DESCRIPTION OF THE TASK — Please repeat the data word for word, from its first line through the line holding "coord(1357,73)", inclusive.

(Some data)

+++

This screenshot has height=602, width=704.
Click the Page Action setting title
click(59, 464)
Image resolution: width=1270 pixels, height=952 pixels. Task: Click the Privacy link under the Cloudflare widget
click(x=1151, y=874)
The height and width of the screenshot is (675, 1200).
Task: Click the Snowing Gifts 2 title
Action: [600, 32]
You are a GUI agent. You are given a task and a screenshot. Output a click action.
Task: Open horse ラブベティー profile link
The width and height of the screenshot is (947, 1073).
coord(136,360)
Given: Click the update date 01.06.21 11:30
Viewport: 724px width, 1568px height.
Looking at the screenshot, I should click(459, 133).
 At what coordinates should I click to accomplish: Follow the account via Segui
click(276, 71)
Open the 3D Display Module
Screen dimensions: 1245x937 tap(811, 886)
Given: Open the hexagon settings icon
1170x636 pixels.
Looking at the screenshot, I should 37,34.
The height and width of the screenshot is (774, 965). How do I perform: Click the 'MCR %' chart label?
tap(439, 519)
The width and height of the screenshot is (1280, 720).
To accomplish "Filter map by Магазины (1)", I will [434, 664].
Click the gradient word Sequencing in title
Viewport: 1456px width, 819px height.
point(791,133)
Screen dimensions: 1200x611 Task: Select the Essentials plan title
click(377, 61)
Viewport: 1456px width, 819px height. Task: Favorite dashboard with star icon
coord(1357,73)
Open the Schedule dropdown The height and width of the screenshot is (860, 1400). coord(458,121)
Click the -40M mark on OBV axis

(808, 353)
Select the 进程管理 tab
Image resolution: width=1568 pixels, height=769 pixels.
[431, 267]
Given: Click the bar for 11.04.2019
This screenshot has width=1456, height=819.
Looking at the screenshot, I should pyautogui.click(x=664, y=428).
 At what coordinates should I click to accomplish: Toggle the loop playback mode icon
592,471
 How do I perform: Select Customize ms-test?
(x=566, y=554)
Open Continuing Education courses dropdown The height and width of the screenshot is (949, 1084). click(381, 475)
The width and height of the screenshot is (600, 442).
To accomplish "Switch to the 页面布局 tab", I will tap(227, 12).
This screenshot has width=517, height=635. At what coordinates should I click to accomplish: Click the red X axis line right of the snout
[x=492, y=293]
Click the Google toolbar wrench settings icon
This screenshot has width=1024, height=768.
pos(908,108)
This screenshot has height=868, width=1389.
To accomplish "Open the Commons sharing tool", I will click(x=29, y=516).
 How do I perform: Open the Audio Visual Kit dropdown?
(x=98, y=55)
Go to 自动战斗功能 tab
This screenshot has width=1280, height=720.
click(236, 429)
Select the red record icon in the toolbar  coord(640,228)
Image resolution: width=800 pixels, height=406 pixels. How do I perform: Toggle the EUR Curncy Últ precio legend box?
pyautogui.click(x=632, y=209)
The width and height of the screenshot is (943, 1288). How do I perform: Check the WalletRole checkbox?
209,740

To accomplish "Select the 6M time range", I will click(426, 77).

+++

FULL SOLUTION —
This screenshot has height=602, width=704.
Click the Page Action setting title
click(59, 464)
Image resolution: width=1270 pixels, height=952 pixels. Task: Click the Privacy link under the Cloudflare widget
click(x=1151, y=874)
The height and width of the screenshot is (675, 1200).
Task: Click the Snowing Gifts 2 title
Action: [600, 32]
You are a GUI agent. You are given a task and a screenshot. Output a click action.
Task: Open horse ラブベティー profile link
The width and height of the screenshot is (947, 1073).
coord(136,360)
Given: Click the update date 01.06.21 11:30
Viewport: 724px width, 1568px height.
Looking at the screenshot, I should click(459, 133).
 At what coordinates should I click to accomplish: Follow the account via Segui
click(276, 71)
Open the 3D Display Module
Screen dimensions: 1245x937 tap(811, 886)
Given: Open the hexagon settings icon
1170x636 pixels.
Looking at the screenshot, I should 37,34.
The height and width of the screenshot is (774, 965). How do I perform: Click the 'MCR %' chart label?
tap(439, 519)
The width and height of the screenshot is (1280, 720).
To accomplish "Filter map by Магазины (1)", I will [434, 664].
Click the gradient word Sequencing in title
Viewport: 1456px width, 819px height.
point(791,133)
Screen dimensions: 1200x611 Task: Select the Essentials plan title
click(377, 61)
Viewport: 1456px width, 819px height. Task: Favorite dashboard with star icon
coord(1357,73)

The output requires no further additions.